Thanks for your reply.
Ok, this is the way to calculate the map, but do you have any clue why this? and why when I increase the confidence the map decrease? I'm not talking about this repo in particular but in general, sorry if my question is not about the repo itselfs.
@simaiden search online, we can't help you with this.
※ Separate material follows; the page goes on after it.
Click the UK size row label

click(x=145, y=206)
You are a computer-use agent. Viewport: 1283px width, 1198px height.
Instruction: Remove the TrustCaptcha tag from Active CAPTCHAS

@glenn-jocher Apologize for bringing up the same topic again. I've noticed there's lot of threads about mAP and I have read them, but none of them has code to test. So I modified a little bit of your detect/test code to run pycocotools.
Added
load_images_v2
in datasets.py . Run eval_map.py and it is compared against ground truth file coco_valid.json. The ground truth file has been test against results generated from darknet repo with matching mAP. If you want to generate it yourself, you can go here.I am only running the model with official yolov3 weights. Any ideas on improving the score?